Berdasarkan bait ketiga belas pada puisi tersebut yang dianalisis
dengan metode pembacaan Heuristik dapat dibaca sebagai berikut.
Yaitu, keinginan seorang gadis yang bernama Gendis kepada orang
yang dia sayangi agar tulus dan mau menerima keputusan yang
dikatakan olehnya. Sebab dalam hubungannya sering mengalami
beberapa fase seperti kadang jauh, kadang pula dekat, kadang tidak
saling bicara serta tiba-tiba kembali saling berbicara. Yang membuat
mereka tidak saling mengerti dan memahami.
Bait Keempat belas
50
GENDIS :
Sesungguhnya yang benar – benar aku inginkan darimu
Adalah (hanyalah) ketulusan (untuk) menerima apa saja yang
kukatakan (ke) padamu
(hanya) dengan berbisik, dengan gemetar (tangan) (ini), dengan
(ke)ragu – ragu(an) (ku) (serta) dengan
penuh keyakinan tentang hubungan kita yang sebentar dekat (lalu)
(kemudian)
sebentar jauh serta sejenak (menjadi) tenang, sejenak (menjadi) riuh
yang kupahami
tapi tak kaupahami yang kaupahami tapi tak kupahami.

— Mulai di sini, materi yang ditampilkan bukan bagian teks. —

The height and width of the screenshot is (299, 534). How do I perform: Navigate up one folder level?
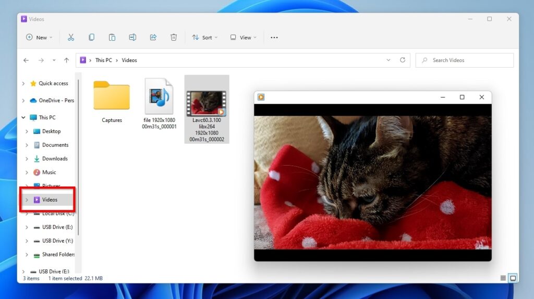tap(66, 60)
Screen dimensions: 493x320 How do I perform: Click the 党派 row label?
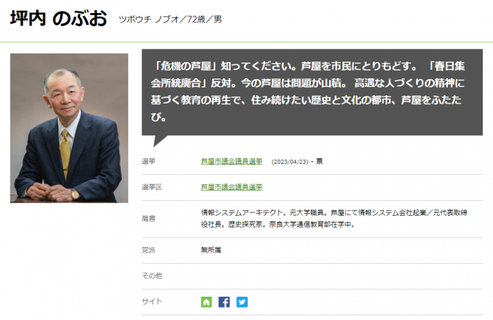tap(149, 250)
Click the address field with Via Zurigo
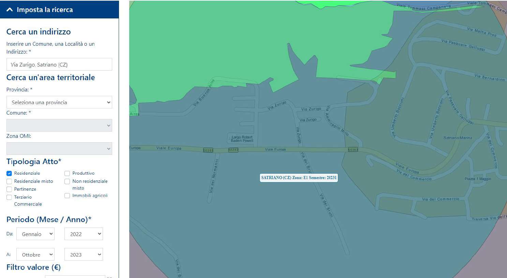 pos(59,64)
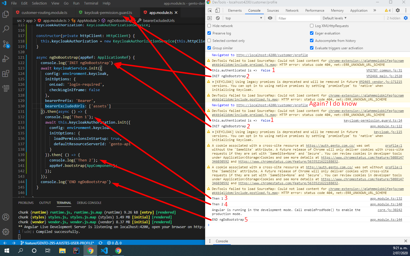Switch to the Network tab in DevTools
Image resolution: width=410 pixels, height=256 pixels.
click(x=292, y=10)
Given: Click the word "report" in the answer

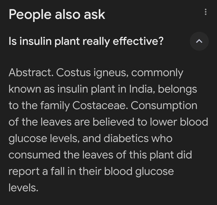Looking at the screenshot, I should click(24, 171).
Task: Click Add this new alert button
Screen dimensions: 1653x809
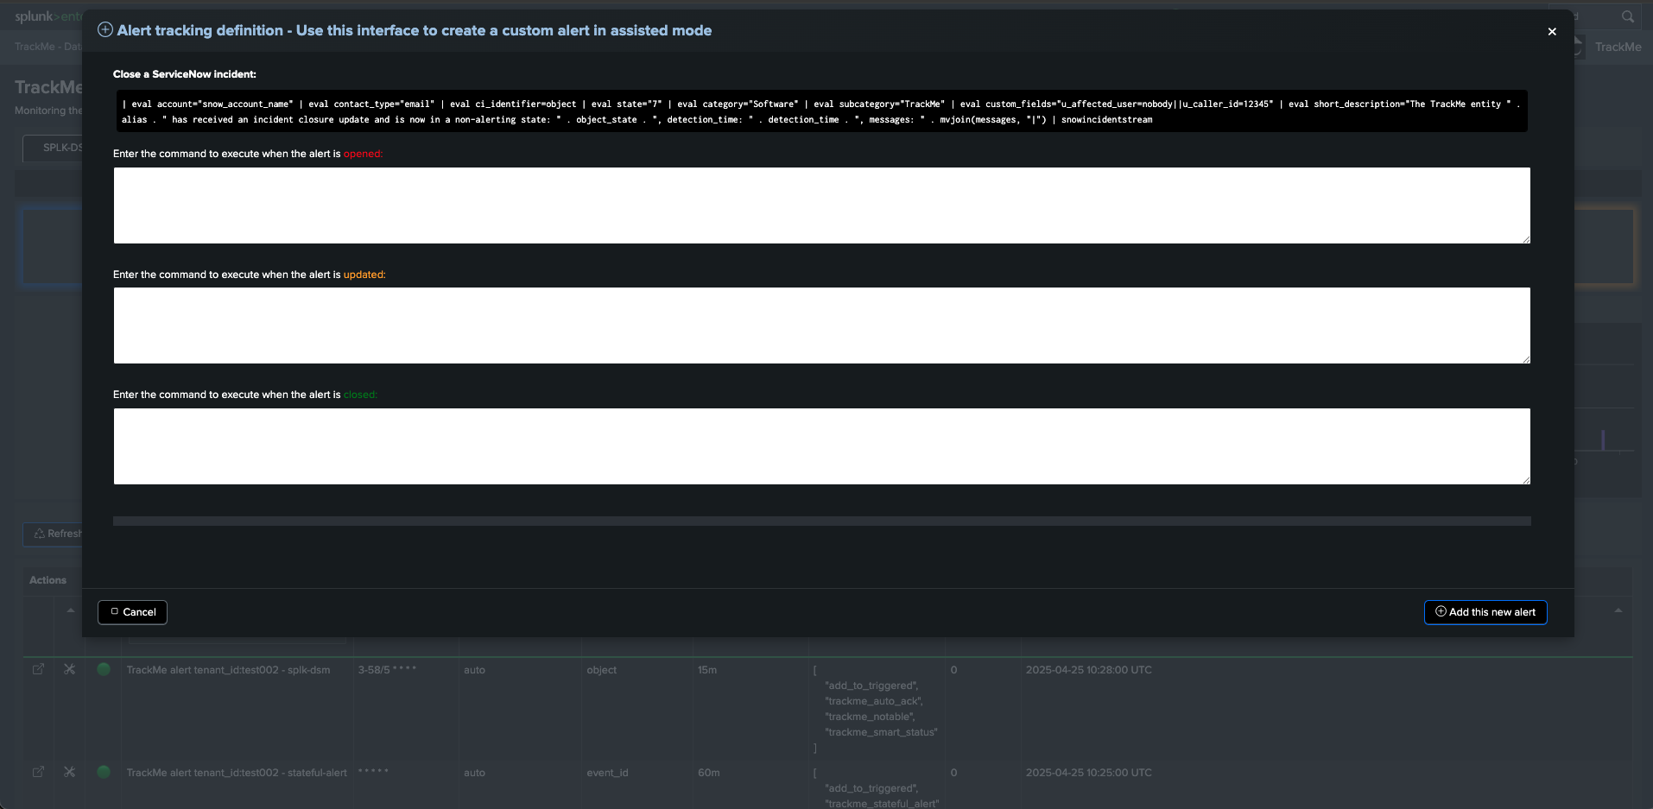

Berdasarkan bait keempat belas pada puisi tersebut yang dianalisis
dengan metode pembacaan Heuristik dapat dibaca sebagai berikut.
Yaitu, keinginan seorang gadis yang bernama Gendis kepada orang
yang dia sayangi agar tulus dan mau menerima keputusan yang
dikatakan olehnya. sebab dalam hubungannya sering mengalami
beberapa fase seperti kadang jauh kadang pula dekat, kadang tidak
saling bicara serta tiba-tiba kembali saling berbicara. Yang membuat
mereka tidak saling mengerti dan memahami.
Dapat dikatakan bahwa bait ketiga belas dan bait keempat belas
memiliki bait puisi yang sama sehingga memiliki arti yang sama pula.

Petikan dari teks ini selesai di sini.